Europa stützen, Obama nicht beneiden, an DDR-Opfer erinnern, Netanjahu zu hassen lieben - was "Zeit"-Herausgeber Josef Joffe zu den aktuellen Themen sagt. Vier Fragen, vier Antworten.

Merkel, Hollande, Rajoy am Unglücksort. Schweißt die Katastrophe Europa zusammen?

Das tut sie immer, denn: geteiltes Leid ist halbes Leid, auch zwischen Staaten. Sie lernen aus der Kooperation und stärken somit die Tradition derselben, die ein Modell für die nächste Unglücksbewältigung liefert. WmdW kann die geräuschlose Zusammenarbeit der Polizei und Rettungskräfte auf deutscher wie französischer Seite nur loben – umso mehr, als die Bedingungen in der feindlichen Bergwelt so schwierig sind. Niemand kann den Selbst- als Massenmord begreifen. Angesichts dieser kosmischen Absurdität und Gemeinheit schafft die Gemeinsamkeit der Staatsführer ein Quantum an Trost. Ob sie deswegen in der „großen Politik“ zusammenstehen, ist eine andere Frage.

Saudi-Arabien greift im Jemen ein. Und was macht Amerika?

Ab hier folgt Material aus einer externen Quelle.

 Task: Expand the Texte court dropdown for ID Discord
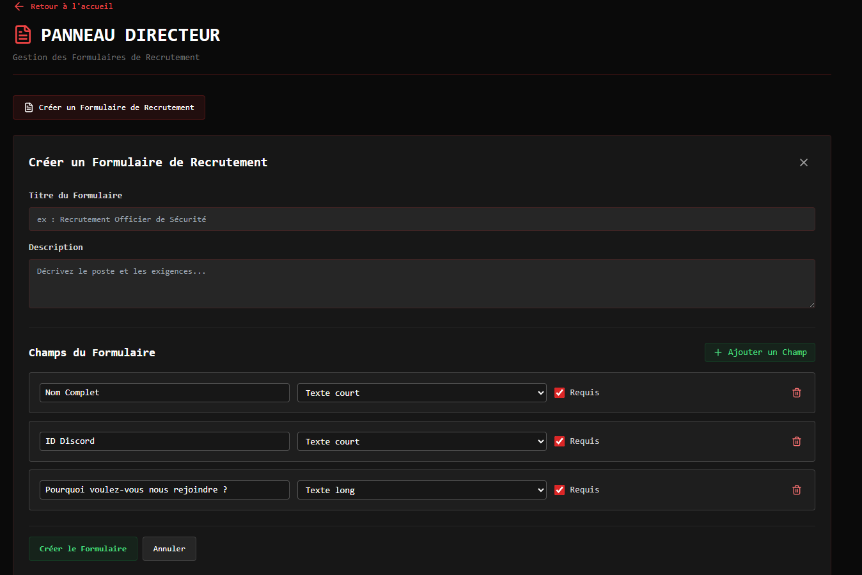pyautogui.click(x=421, y=441)
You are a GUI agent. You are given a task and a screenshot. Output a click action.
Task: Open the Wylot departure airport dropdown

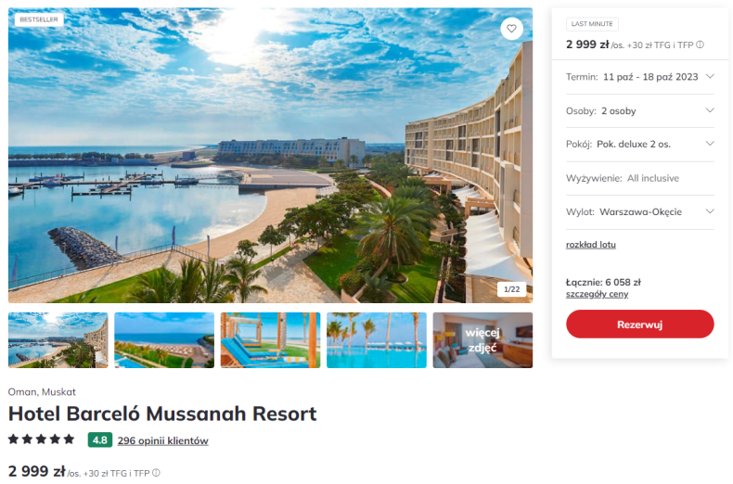tap(640, 211)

Es liefert „logistische Unterstützung“ und freundliche Worte, kann aber nicht verbergen, dass Obamas Rückzug aus Mittelost ein Vakuum geschaffen hat, welches die Ambitionen des Terrors sowie des Irans beflügelt. Die Saudis mögen sehr wohl entschieden haben, dass sie selber handeln müssen, weil a) auf Obama kein Verlass sei und b) Teheran überall auf dem regionalen Schachbrett seine Figuren vorschiebt (wie jetzt im Jemen). Riad muss richtig nervös sein, wenn es neuerdings ohne US-Waffenhilfe agiert. Obamas Strategie, Teheran als Ordnungsmacht zu gewinnen, geht nicht auf. Offensichtlich hält seine kooperative Nuklearpolitik die Iraner nicht davon ab, weiter in der Region auszugreifen. WmdW möchte nicht in Obamas Haut stecken.

Neue Debatte: Braucht Berlin ein Denkmal für die Opfer des Kommunismus?

Wäre das „besinnungslose Denkeritis“? Na ja, in Berlin stehen zwei Denkmäler, die an den Sieg der Sowjetunion im Zweiten Weltkrieg erinnern (Treptow und nicht weit vom Brandenburger Tor). Warum nicht auch an die Opfer des Kommunismus erinnern? Solche Mahnmale stehen in Budapest, Moskau, Prag und Sofia. Was wissen die, was die Berliner nicht wissen? Ob rot oder braun: Der Totalitarismus hat immer unschuldige Menschen vernichtet, die nicht ins System passten. Keine Sorge, ein solches Mahnmal wird das Holocaust-Memorial nicht überschatten, geschweige denn das Menschheitsverbrechen relativieren. Nie.

Ein letztes Wort zu Netanjahu ...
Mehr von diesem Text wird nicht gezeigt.